Why is Qtopia much faster?

Tilman Baumann tilman at baumann.name
Tue Jul 22 10:58:57 CEST 2008


Am 22.07.2008 um 02:38 schrieb Lorn Potter:

> Tilman Baumann wrote:
>> Am 21.07.2008 um 20:08 schrieb Lorn Potter:
>>
>>> Tilman Baumann wrote:
>>>> Yorick Moko wrote:
>>>>> This might be a stupid question, but it isn't the first and will  
>>>>> not
>>>>> be the last stupid one I ask :).
>>>>> I have glimpsed at the 2007.2, ASU and qtopia image (the latest
>>>>> builds) and a very noticable difference is the speed.
>>>>> Will this improve in the ASU and the 2007.2 or should I not get my
>>>>> hopes on? Qtopia just responds and seems to load everything  
>>>>> faster.
>>>> Qtopia has a more integrated aproach. They load plugins for  
>>>> different
>>>> features. (AFAIK)
>>>> And the other systems launch new programs for each task. Sometimes
>>>> even
>>>> based on different frameworks. (e,gtk,qt)
>>>> There are ideas how to speed them up. Like pre-loading or  
>>>> integrating
>>>> the basic phone apps into one binary.
>>>>
>>>> If you want speed now, take qtopia. What you get is a phone.
>>>> The other systems go a few steps further...
>>> how so?
>>
>> Well, a almost desktop compliant x11 system with a wide variety of
>> frameworks, libs and programming languages.
>
> It will be hard to achieve a consistent look and feel across all  
> these toolkits.
> Not to mention inter process communication.

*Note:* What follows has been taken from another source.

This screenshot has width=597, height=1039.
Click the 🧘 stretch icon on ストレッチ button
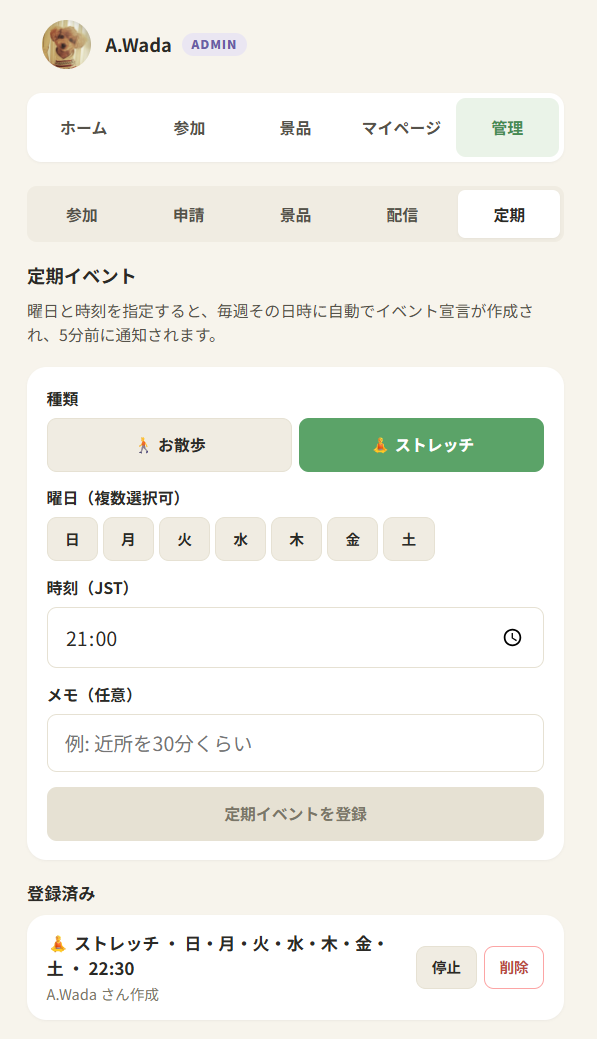point(379,444)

Well, yes. Not everything that is possible actually makes sense.
But it _can_ be done.
>
>> Openmoko is by design more something like a mobile computing platform
>> wich has GSM too.
>>
>> I might do qtopia more wrong than is fair. But they modelling just a
>> regular smart phone like you can get from most vendors.
>> With a very closed (but opensource) framework wich you can develop  
>> for.
>>
>> You can not port your garden variety x11 app to qtopia. Which you can
>> (almost) do with the other frameworks.
>
> Any Qt app can be 'ported' easily. Just as with gtk, or efl, or pick- 
> your-toolkit for any library
> that is on the device.
> So yes, you _can_ port your garden variety app to Qtopia. It just  
> needs to be written with one
> common toolkit - Qt.

Good point actually.
>
>
>>
>> And of course the fact that it does not use x11, i expected you to
>> know that. ;-)
>>
>> It really depends, many people like the simple qtopia stack. But i  
>> did
>> not buy my Neo to have a phone that does essentially what any better
>> Motorola or Nokia could do too.
>
> Qtopia is not simple. The ui is (or should be), as that is needed on  
> these devices that are screen
> real estate challenged.

It would look great on a motorla razr (or however these things are  
called today)
But i did not find it to fit very well on the extremely large screen  
resolution and touchpad only input.
>
> What do the other 'stacks' available for neo do any better?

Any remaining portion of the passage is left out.